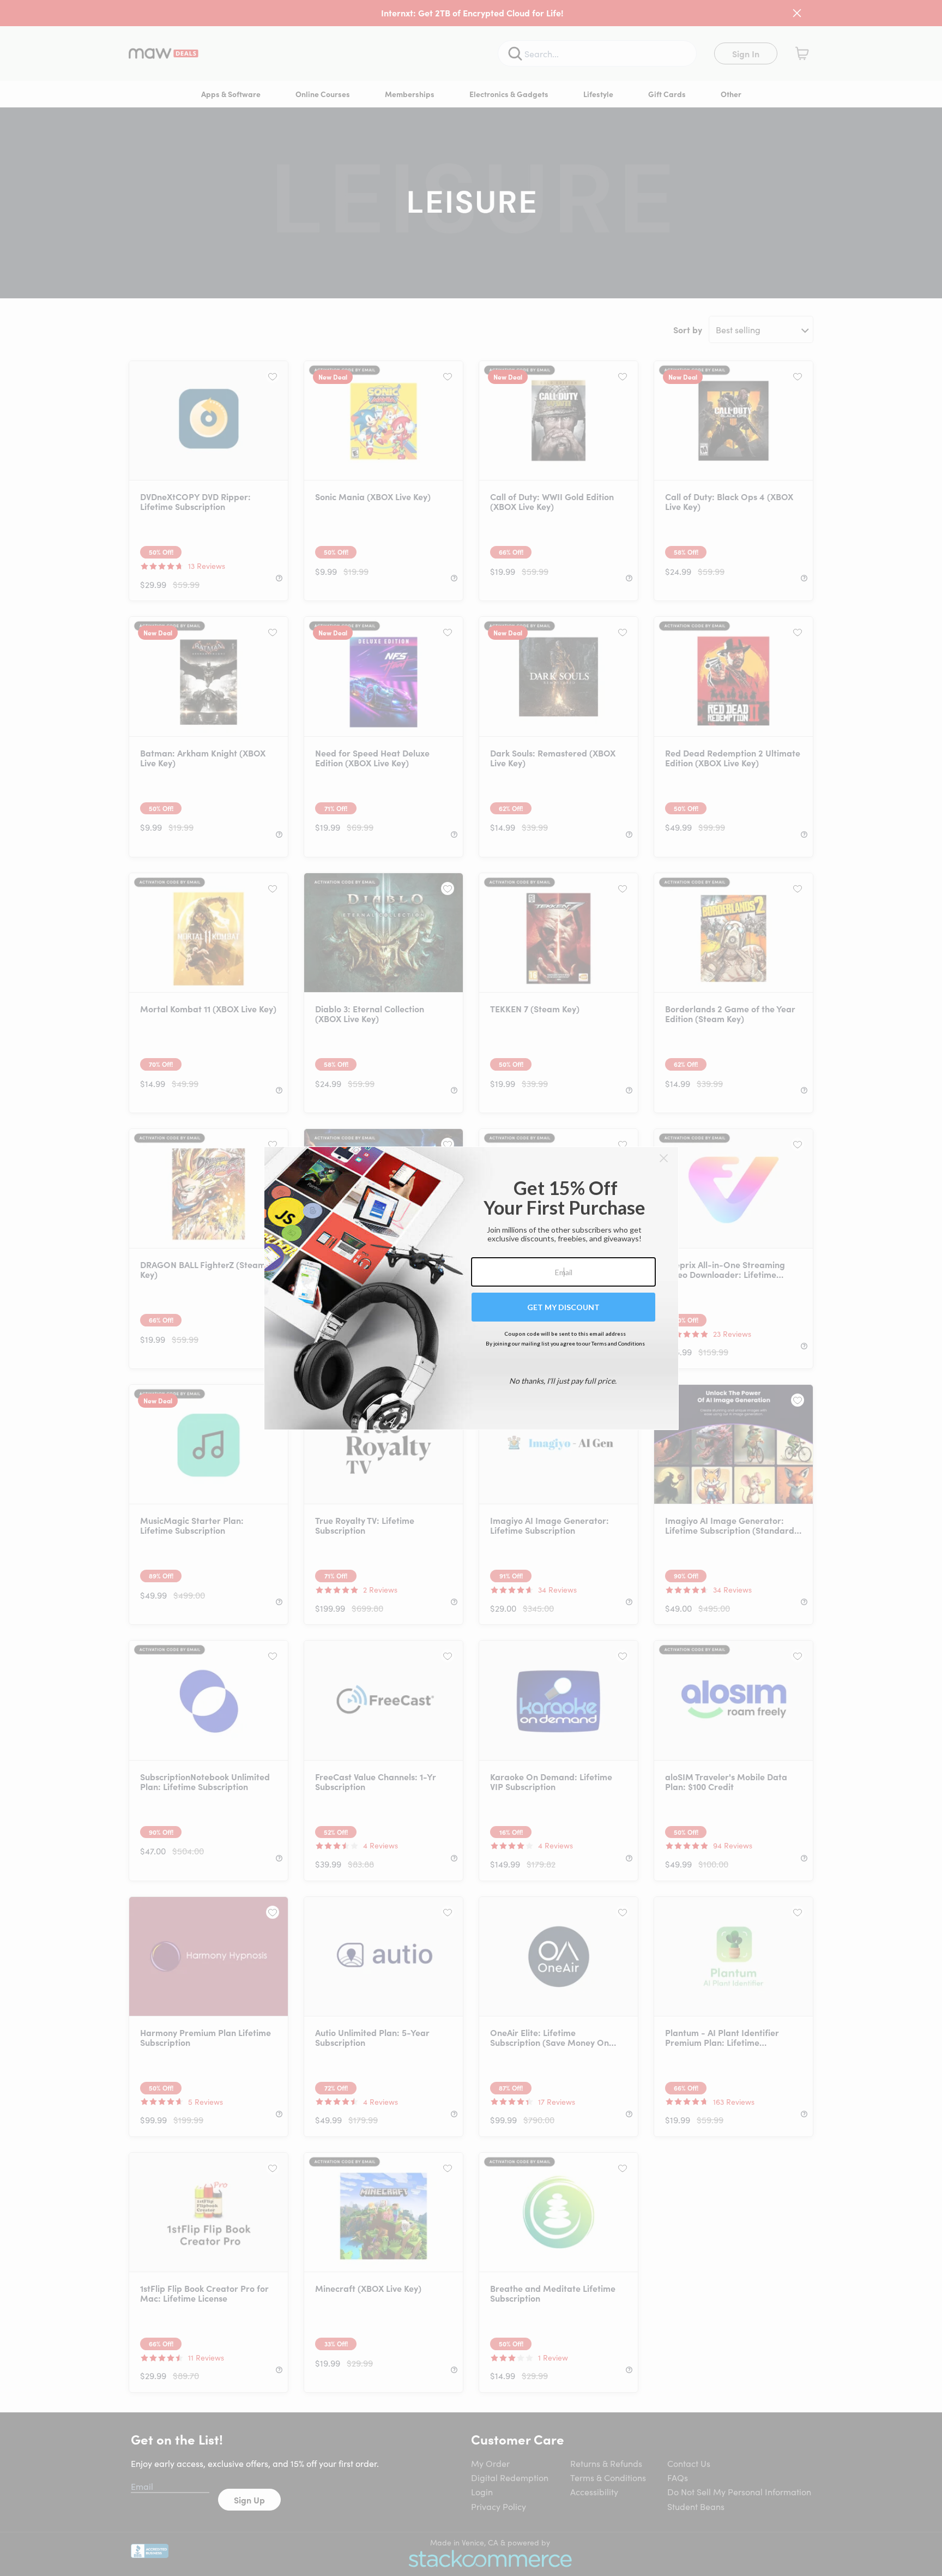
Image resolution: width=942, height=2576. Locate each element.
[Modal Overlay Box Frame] (471, 1288)
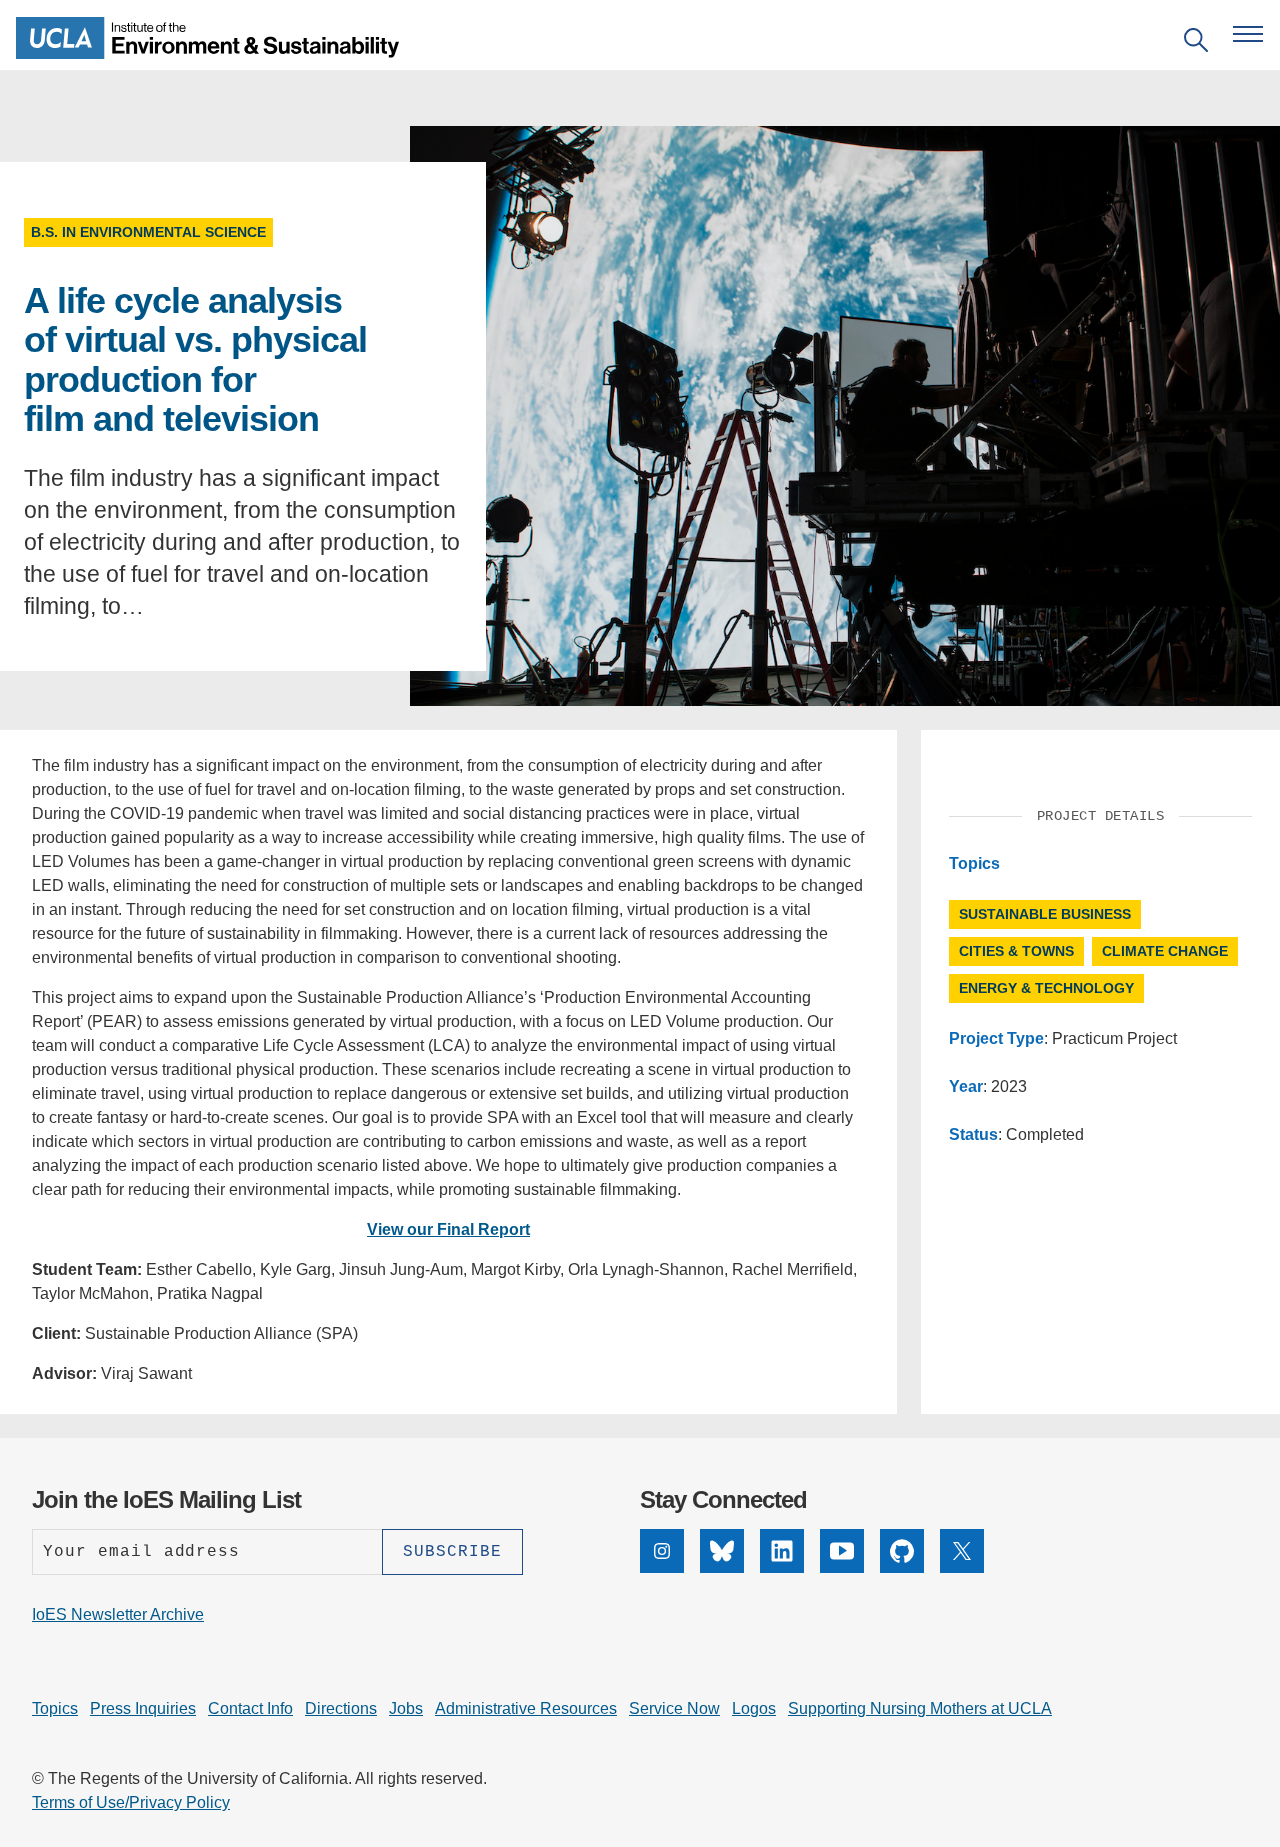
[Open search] (1196, 43)
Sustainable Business (1045, 914)
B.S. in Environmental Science (148, 232)
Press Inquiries (143, 1708)
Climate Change (1165, 951)
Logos (754, 1708)
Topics (55, 1708)
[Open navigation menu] (1248, 34)
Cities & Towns (1016, 951)
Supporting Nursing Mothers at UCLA (920, 1708)
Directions (341, 1708)
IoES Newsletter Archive (118, 1614)
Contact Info (250, 1708)
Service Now (674, 1708)
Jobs (406, 1708)
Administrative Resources (526, 1708)
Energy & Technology (1046, 988)
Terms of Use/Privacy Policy (131, 1802)
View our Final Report (448, 1229)
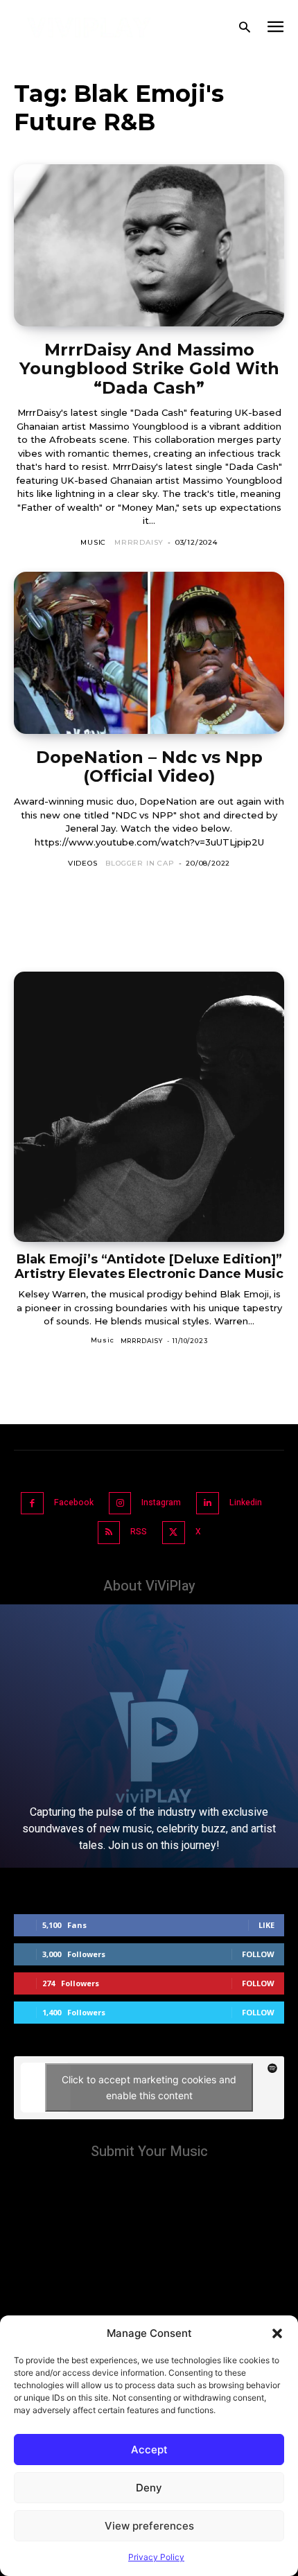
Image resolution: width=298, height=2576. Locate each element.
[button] (277, 2333)
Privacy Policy (156, 2557)
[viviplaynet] (89, 28)
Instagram (161, 1502)
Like (266, 1925)
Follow (258, 1954)
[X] (173, 1532)
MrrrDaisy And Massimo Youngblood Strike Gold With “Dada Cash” (149, 369)
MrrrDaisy (139, 542)
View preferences (149, 2525)
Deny (149, 2487)
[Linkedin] (207, 1503)
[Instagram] (120, 1503)
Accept (149, 2449)
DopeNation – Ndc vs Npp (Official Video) (149, 767)
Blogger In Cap (139, 863)
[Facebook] (32, 1503)
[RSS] (109, 1532)
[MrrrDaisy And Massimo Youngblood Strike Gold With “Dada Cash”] (149, 245)
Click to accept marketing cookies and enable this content (149, 2087)
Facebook (74, 1502)
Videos (83, 863)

=== Task goal ===
Give the data again word for word, without images.

=== Reply ===
Image resolution: width=942, height=2576. Locate each element.
[Modal Overlay Box Frame] (471, 1288)
[Open search] (1196, 43)
Sustainable Business (1045, 914)
B.S. in Environmental Science (148, 232)
Press Inquiries (143, 1708)
Climate Change (1165, 951)
Logos (754, 1708)
Topics (55, 1708)
[Open navigation menu] (1248, 34)
Cities & Towns (1016, 951)
Supporting Nursing Mothers at UCLA (920, 1708)
Directions (341, 1708)
IoES Newsletter Archive (118, 1614)
Contact Info (250, 1708)
Service Now (674, 1708)
Jobs (406, 1708)
Administrative Resources (526, 1708)
Energy & Technology (1046, 988)
Terms of Use/Privacy Policy (131, 1802)
View our Final Report (448, 1229)
Image resolution: width=298, height=2576. Locate each element.
[button] (277, 2333)
Privacy Policy (156, 2557)
[viviplaynet] (89, 28)
Instagram (161, 1502)
Like (266, 1925)
Follow (258, 1954)
[X] (173, 1532)
MrrrDaisy And Massimo Youngblood Strike Gold With “Dada Cash” (149, 369)
MrrrDaisy (139, 542)
View preferences (149, 2525)
Deny (149, 2487)
[Linkedin] (207, 1503)
[Instagram] (120, 1503)
Accept (149, 2449)
DopeNation – Ndc vs Npp (Official Video) (149, 767)
Blogger In Cap (139, 863)
[Facebook] (32, 1503)
[RSS] (109, 1532)
[MrrrDaisy And Massimo Youngblood Strike Gold With “Dada Cash”] (149, 245)
Click to accept marketing cookies and enable this content (149, 2087)
Facebook (74, 1502)
Videos (83, 863)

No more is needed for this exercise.